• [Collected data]
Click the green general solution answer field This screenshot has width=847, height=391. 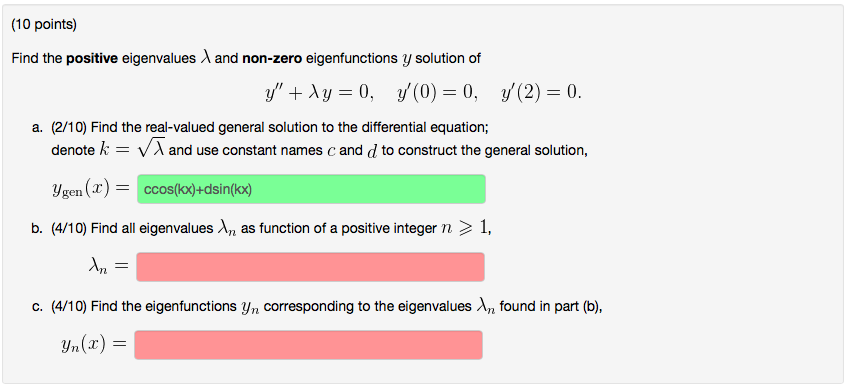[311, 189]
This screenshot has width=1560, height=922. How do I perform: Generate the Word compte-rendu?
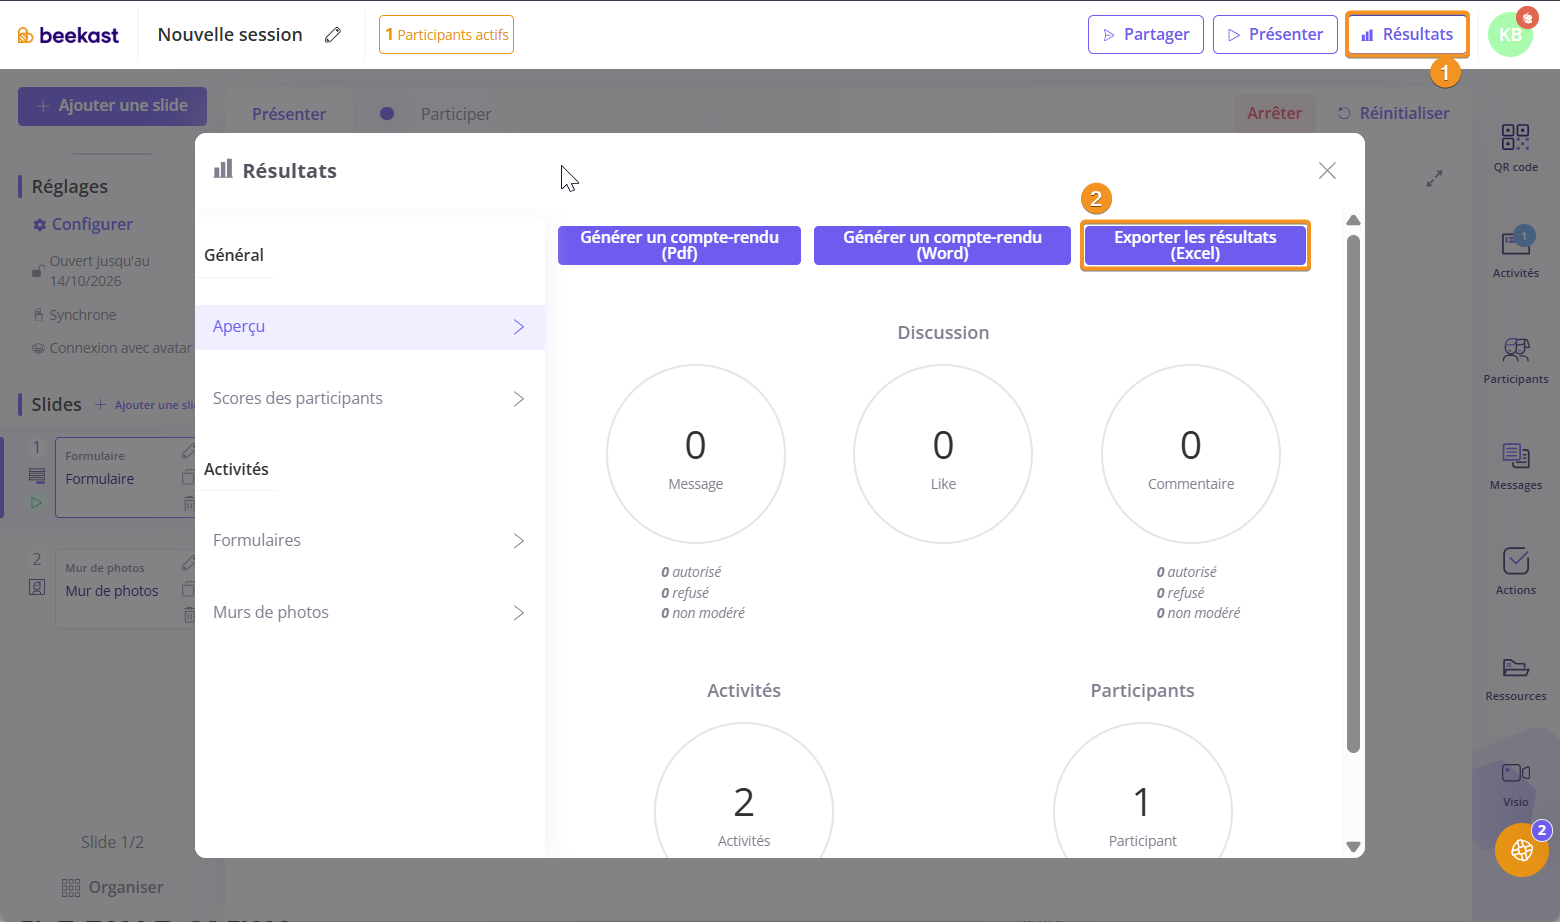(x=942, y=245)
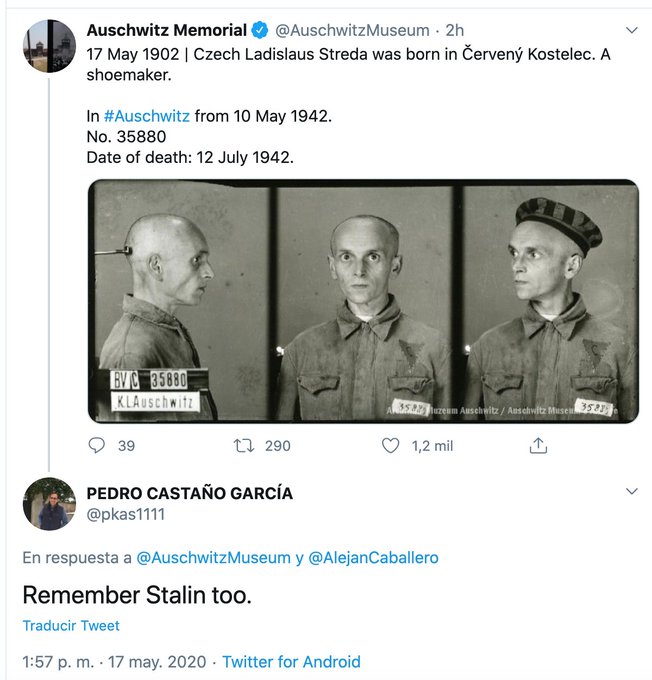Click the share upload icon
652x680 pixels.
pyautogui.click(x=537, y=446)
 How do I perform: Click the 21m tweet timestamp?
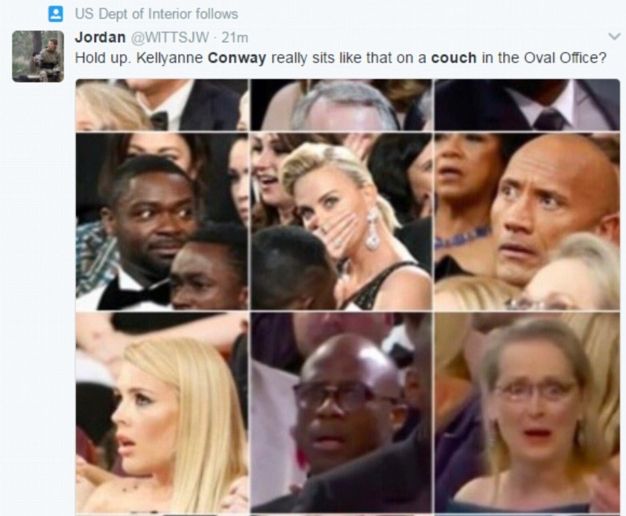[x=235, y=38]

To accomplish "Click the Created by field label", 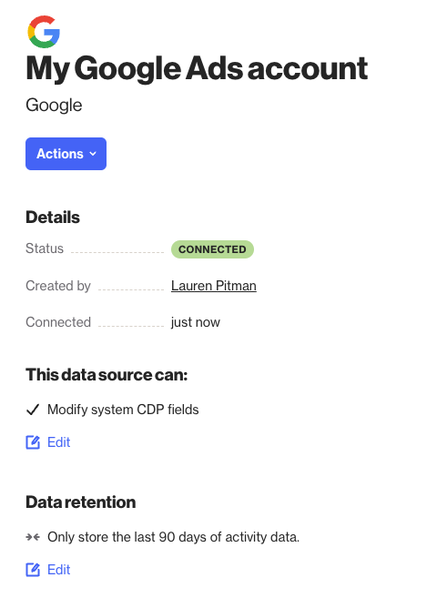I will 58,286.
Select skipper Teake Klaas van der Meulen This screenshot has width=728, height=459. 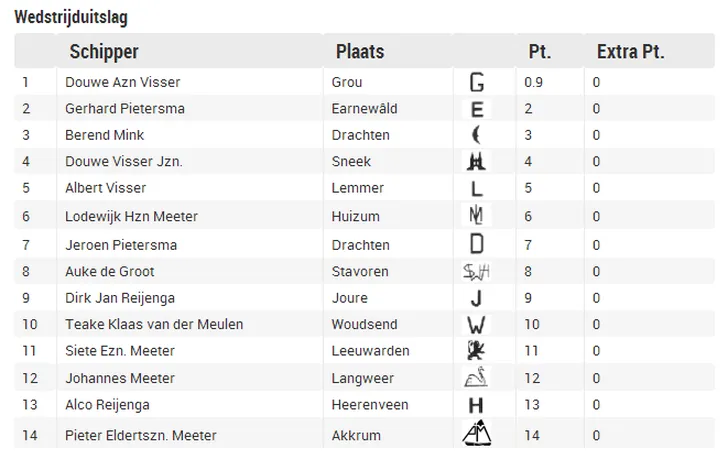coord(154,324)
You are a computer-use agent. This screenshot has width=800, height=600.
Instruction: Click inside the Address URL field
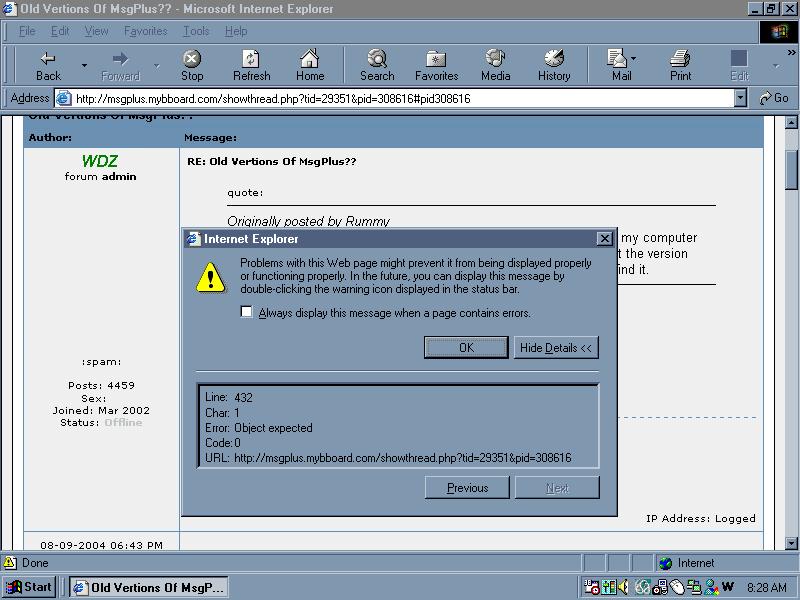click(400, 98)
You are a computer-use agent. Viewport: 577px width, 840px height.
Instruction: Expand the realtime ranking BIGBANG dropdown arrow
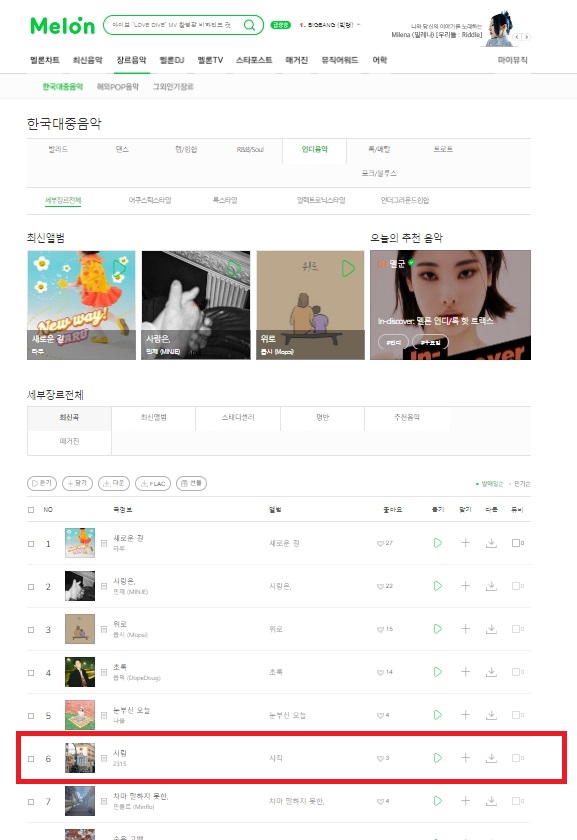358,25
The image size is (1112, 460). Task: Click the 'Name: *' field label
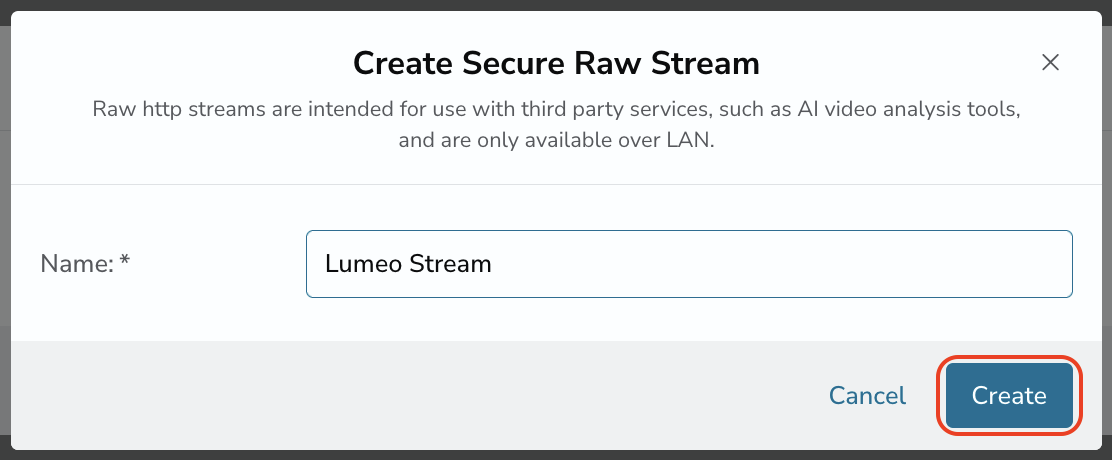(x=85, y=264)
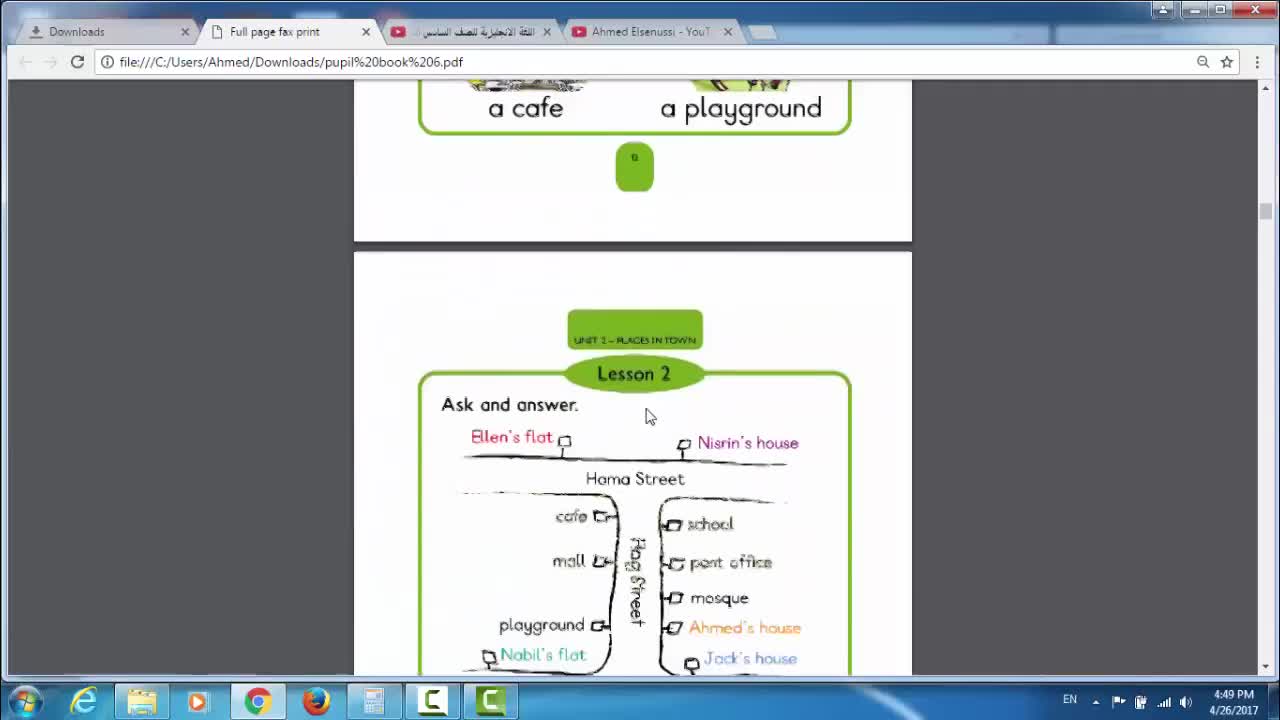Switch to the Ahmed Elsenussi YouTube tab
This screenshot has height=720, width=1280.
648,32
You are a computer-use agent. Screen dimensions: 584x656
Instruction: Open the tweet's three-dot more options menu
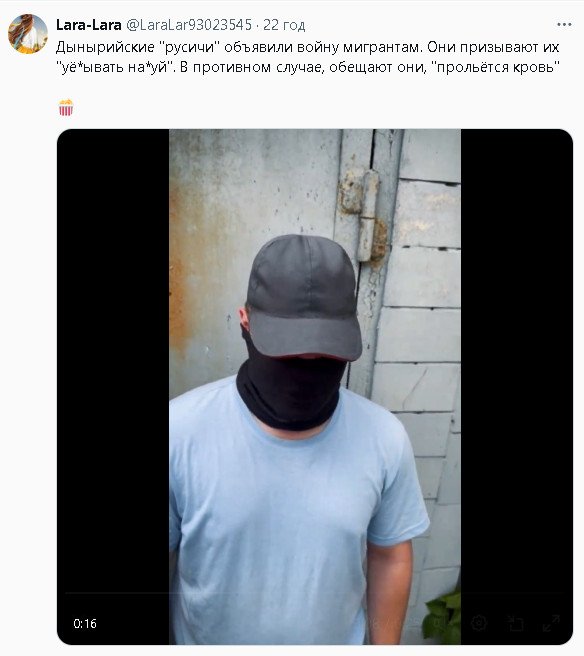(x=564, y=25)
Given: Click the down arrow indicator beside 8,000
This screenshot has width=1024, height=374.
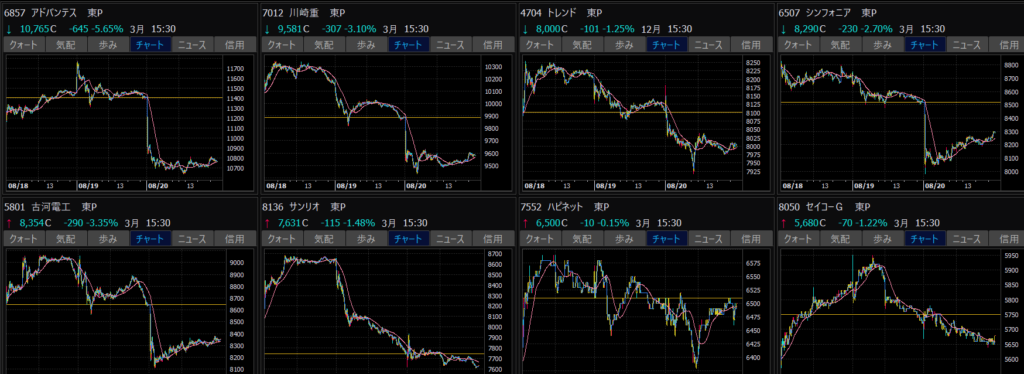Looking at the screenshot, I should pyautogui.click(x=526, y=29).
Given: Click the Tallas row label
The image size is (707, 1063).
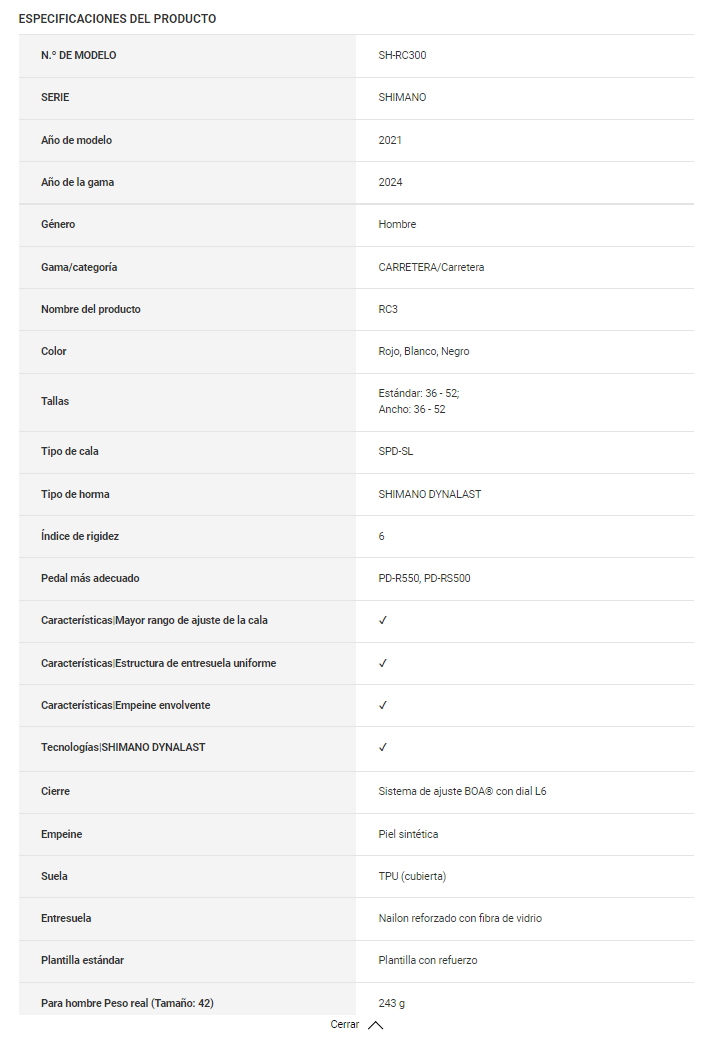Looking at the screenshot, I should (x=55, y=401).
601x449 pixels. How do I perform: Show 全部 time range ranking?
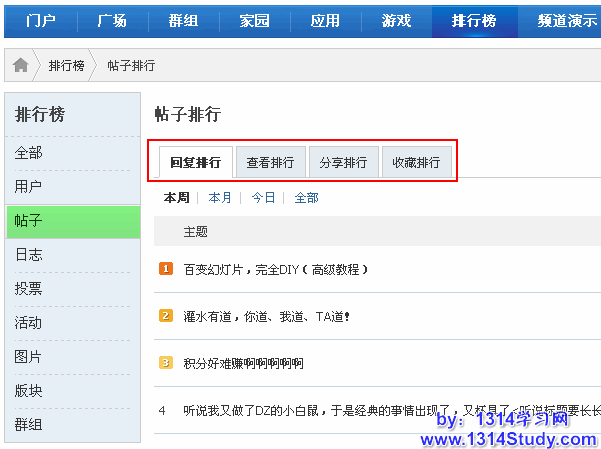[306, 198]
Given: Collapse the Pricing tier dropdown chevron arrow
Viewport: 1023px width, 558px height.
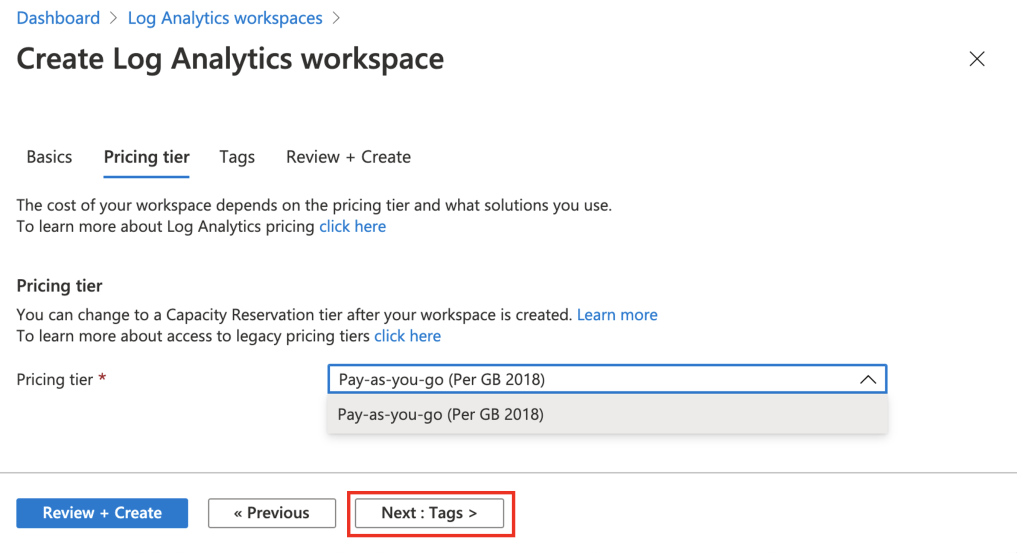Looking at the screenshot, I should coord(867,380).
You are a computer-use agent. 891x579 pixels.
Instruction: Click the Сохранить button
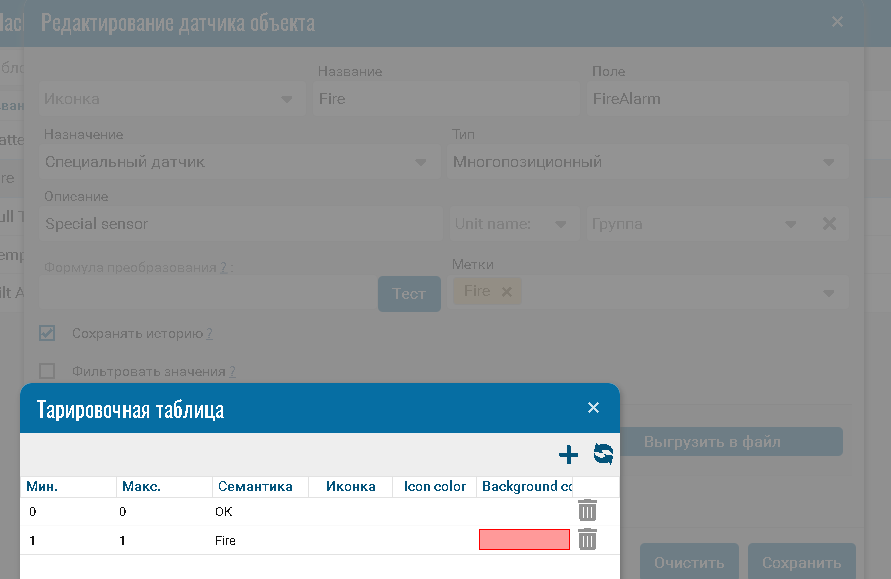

• [Assignment] Lines above with "agent": state how many, nothing more.

• [Answer] 4